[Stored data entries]
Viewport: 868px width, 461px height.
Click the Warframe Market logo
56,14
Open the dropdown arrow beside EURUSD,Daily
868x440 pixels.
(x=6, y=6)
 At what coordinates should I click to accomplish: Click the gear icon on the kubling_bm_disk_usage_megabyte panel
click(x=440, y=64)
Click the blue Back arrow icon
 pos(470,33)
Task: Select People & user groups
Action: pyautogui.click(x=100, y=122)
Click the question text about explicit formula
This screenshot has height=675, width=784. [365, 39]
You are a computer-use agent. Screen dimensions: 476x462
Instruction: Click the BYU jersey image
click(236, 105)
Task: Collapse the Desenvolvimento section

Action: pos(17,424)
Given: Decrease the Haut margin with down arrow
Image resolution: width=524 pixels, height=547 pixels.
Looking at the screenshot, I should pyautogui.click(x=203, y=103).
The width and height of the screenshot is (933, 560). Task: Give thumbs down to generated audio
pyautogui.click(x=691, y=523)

• Exercise aim
Please repeat each entry. Keep every word the same.

• Solution
Viewport: 868px width, 461px height.
Click the Warframe Market logo
56,14
Open the dropdown arrow beside EURUSD,Daily
868x440 pixels.
(x=6, y=6)
 At what coordinates should I click to accomplish: Click the gear icon on the kubling_bm_disk_usage_megabyte panel
click(x=440, y=64)
Click the blue Back arrow icon
 pos(470,33)
Task: Select People & user groups
Action: pyautogui.click(x=100, y=122)
Click the question text about explicit formula
This screenshot has height=675, width=784. [365, 39]
You are a computer-use agent. Screen dimensions: 476x462
Instruction: Click the BYU jersey image
click(236, 105)
Task: Collapse the Desenvolvimento section

Action: pos(17,424)
Given: Decrease the Haut margin with down arrow
Image resolution: width=524 pixels, height=547 pixels.
Looking at the screenshot, I should pyautogui.click(x=203, y=103).
The width and height of the screenshot is (933, 560). Task: Give thumbs down to generated audio
pyautogui.click(x=691, y=523)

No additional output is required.